**EXERCISE TEXT:**
=== Begin Enclosure ===
A soil horizon is a band, or layer, parallel to the surface and positioned vertically within the soil. Each horizon is distinguishable from the horizons above and below, and differs by colour, composition and texture.
Horizons are only visible in undisturbed soils in their natural state (Fig. 1). Cultivation or other mechanical churning of soil disrupts these natural layers.
Different soil types can have different soil horizons, and some horizons may be missing altogether, but the ones most soils have in common are represented in Fig. 2 below:
The O (organic) horizon is the topmost layer. It comprises organic matter at different stages of decomposition from leaf fragments to highly decomposed humus. Its depth can range from non-existent in deserts to 50 mm or more in rainforests.
The A horizon is the surface soil. ‘Topsoil’ is another word for this layer which may be no more than 100-200 mm thick. This is the most fertile horizon as it contains the highest amount of organic matter and microbial and animal life. It is usually the darkest horizon because of that organic matter, and plant roots are numerous here.
The B horizon is the subsoil, and could range from tens of centimetres to several metres thick. It isn’t as fertile or as rich in soil life as the A horizon but it is still recognisable as soil with a structure, though different to that of the A horizon above it. Plant roots extend well into the subsoil. The B horizon has much less organic matter and is typically lighter in colour than the A horizon as a result. Its colour is often red to brown owing to the iron oxides present. This horizon is actually where iron oxides and other minerals accumulate if transported from the surface by water, and this tendency to concentrate in the B horizon defines the colour enough that this layer is readily distinguishable from the others.
The C horizon is the substratum, comprised mostly of fragmented bedrock with clay minerals. Very little soil formation, or pedogenesis, occurs here. It can range from quite shallow to quite deep within the soil profile.
The R horizon is the hard bedrock — it would be called an outcrop if it were exposed. While the C horizon contains fragmented bedrock that can be removed by hand (perhaps with effort), the bedrock in the R horizon is a continuous solid mass that would require a lot of mechanical force to break up and remove.
=== End Enclosure ===
**WORK TO COMPLETE:**
**a.** Summarize the soil horizons text in two sentences.
**b.** Reproduce the stretch of the soil horizons text from "The C horizon is" through "the soil profile.".

**STUDY MATERIAL:**
=== Begin Enclosure ===
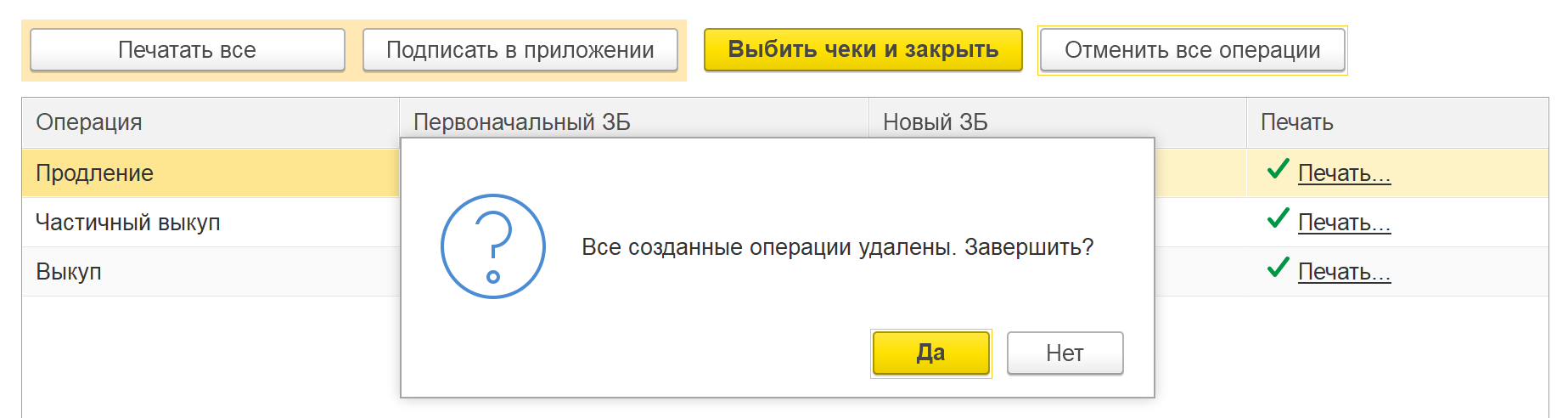1568x418 pixels.
Task: Select the Выкуп operation row
Action: point(211,272)
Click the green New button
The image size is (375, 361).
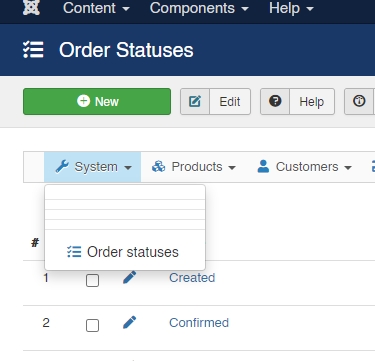click(97, 101)
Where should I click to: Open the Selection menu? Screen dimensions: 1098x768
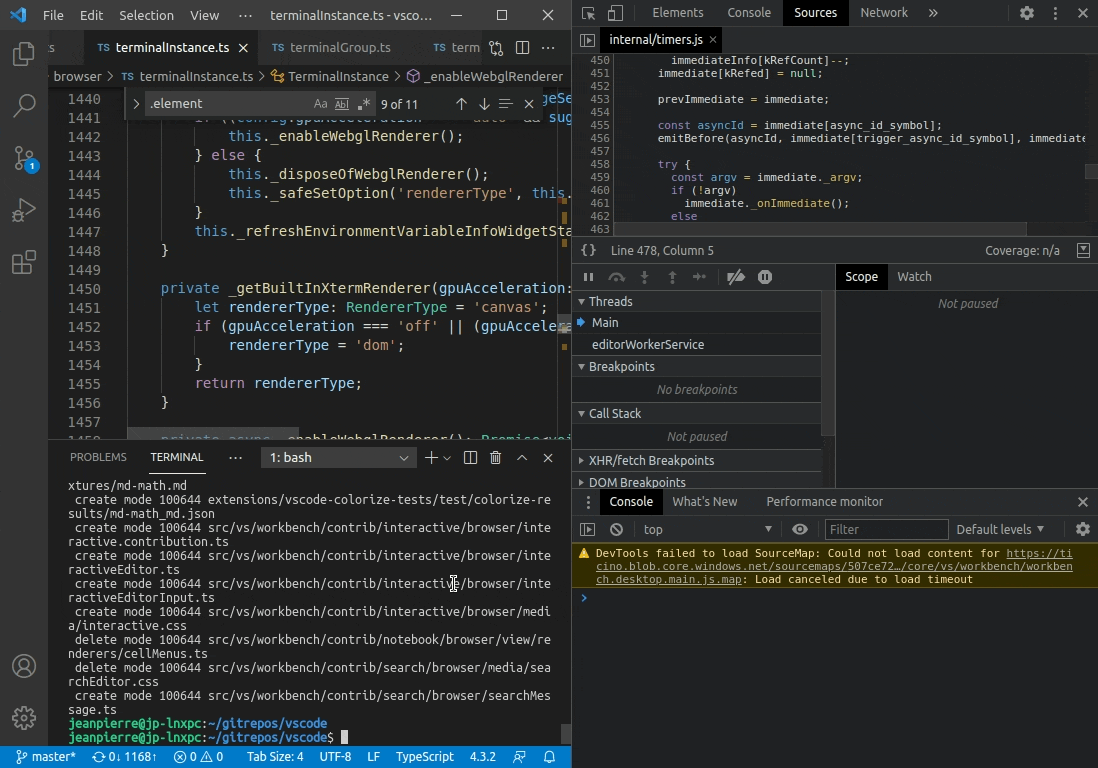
=== End Enclosure ===
**ANSWERS TO THIS EXERCISE:**
**a.** Soil horizons are layers parallel to the surface that differ from one another in color, composition, and texture, and they are visible only in undisturbed soils. The horizons most soils have in common are the organic O horizon at the top, the fertile A horizon of topsoil, the B horizon of subsoil where iron oxides and other minerals accumulate, the C horizon of fragmented bedrock, and the R horizon of hard, solid bedrock.

**b.**
The C horizon is the substratum, comprised mostly of fragmented bedrock with clay minerals. Very little soil formation, or pedogenesis, occurs here. It can range from quite shallow to quite deep within the soil profile.